◆ What you are asked to do:
Reproduce all of the items below, substituting "Share on" for every occurrence of "Teilen auf" and leaving everything else unchanged.

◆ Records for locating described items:
##########
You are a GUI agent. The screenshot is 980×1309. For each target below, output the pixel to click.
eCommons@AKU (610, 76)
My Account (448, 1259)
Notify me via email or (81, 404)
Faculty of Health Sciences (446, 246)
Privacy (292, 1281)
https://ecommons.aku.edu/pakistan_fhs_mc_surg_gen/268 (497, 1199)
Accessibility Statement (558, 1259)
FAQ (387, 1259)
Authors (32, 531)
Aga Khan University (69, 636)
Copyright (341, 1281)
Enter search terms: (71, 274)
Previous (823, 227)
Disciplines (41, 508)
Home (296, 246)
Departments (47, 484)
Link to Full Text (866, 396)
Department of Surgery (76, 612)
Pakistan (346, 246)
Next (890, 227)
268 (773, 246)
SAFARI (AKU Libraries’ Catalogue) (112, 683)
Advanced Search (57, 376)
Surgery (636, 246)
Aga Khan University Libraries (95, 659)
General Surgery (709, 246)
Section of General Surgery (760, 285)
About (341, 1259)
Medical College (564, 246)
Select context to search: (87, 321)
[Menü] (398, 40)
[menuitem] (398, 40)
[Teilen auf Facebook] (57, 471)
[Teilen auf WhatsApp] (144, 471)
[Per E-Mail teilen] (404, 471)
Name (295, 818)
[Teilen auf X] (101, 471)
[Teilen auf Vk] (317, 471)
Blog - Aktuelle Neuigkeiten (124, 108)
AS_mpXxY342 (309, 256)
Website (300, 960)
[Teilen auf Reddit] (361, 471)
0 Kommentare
##########
◆ Written solution:
You are a GUI agent. The screenshot is 980×1309. For each target below, output the pixel to click.
eCommons@AKU (610, 76)
My Account (448, 1259)
Notify me via email or (81, 404)
Faculty of Health Sciences (446, 246)
Privacy (292, 1281)
https://ecommons.aku.edu/pakistan_fhs_mc_surg_gen/268 (497, 1199)
Accessibility Statement (558, 1259)
FAQ (387, 1259)
Authors (32, 531)
Aga Khan University (69, 636)
Copyright (341, 1281)
Enter search terms: (71, 274)
Previous (823, 227)
Disciplines (41, 508)
Home (296, 246)
Departments (47, 484)
Link to Full Text (866, 396)
Department of Surgery (76, 612)
Pakistan (346, 246)
Next (890, 227)
268 (773, 246)
SAFARI (AKU Libraries’ Catalogue) (112, 683)
Advanced Search (57, 376)
Surgery (636, 246)
Aga Khan University Libraries (95, 659)
General Surgery (709, 246)
Section of General Surgery (760, 285)
About (341, 1259)
Medical College (564, 246)
Select context to search: (87, 321)
[Menü] (398, 40)
[menuitem] (398, 40)
[Share on Facebook] (57, 471)
[Share on WhatsApp] (144, 471)
[Per E-Mail teilen] (404, 471)
Name (295, 818)
[Share on X] (101, 471)
[Share on Vk] (317, 471)
Blog - Aktuelle Neuigkeiten (124, 108)
AS_mpXxY342 (309, 256)
Website (300, 960)
[Share on Reddit] (361, 471)
0 Kommentare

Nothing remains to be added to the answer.